Idahow is the Executive Director of the Organization for Refugee and Immigrant Success. They run a program called Fresh Start Farms, which connects New Hampshire refugees with an opportunity to use their farming skills here in America.

This space will be their first store.

Credit Sara Plourde, NHPR

“This would be our main door,” says Idahow. “We’d be selling food here. A community room there, office space for our program manager and then we’d be going down the other side of the building, where we have additional operations.”

Even during the pandemic, Fresh Start Farms has more than a dozen refugees working on farms in Concord and Dunbarton.
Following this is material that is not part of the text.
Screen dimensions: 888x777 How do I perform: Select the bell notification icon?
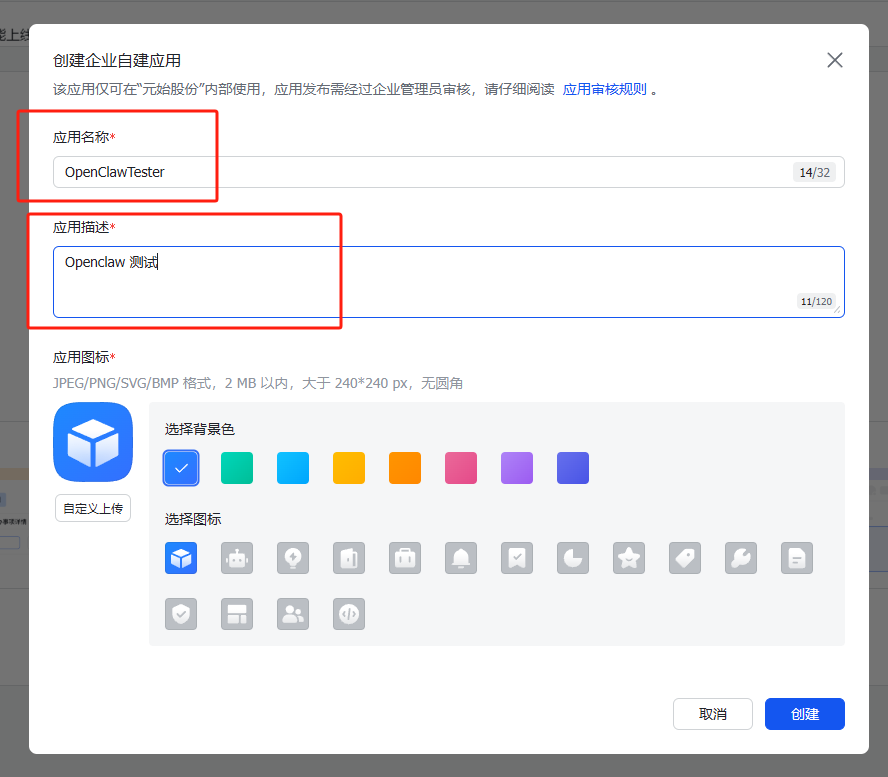(461, 558)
One goal of the organization, says Idahow, is to connect people with the foods they need locally. The other goal is to help the farmers themselves. 

Credit Peter Biello/NHPR
Mukhtar Idahow, Executive Director of the Organization for Refugee and Immigrant Success, which runs the Fresh Start Farms program.

“A lot of our communities, depending on where they are from, have faced trauma back home,” he says. “This is a safe environment in which the organization that facilitates the process is led by someone of color.”

Idahow says some of the Somali refugees he works with live with traumatic memories of the Civil War there: having family members raped, killed, or taken away from them. 

“So how to move from that to a whole different life is difficult,” he says. “And the way to do that is, people open opportunity for them.”

Idahow says that opportunity is more than just economic. He says it’s socially and psychologically beneficial to feel control over your economic future, but also to be in a safe place where you can talk to people who may have experienced similar traumatic events.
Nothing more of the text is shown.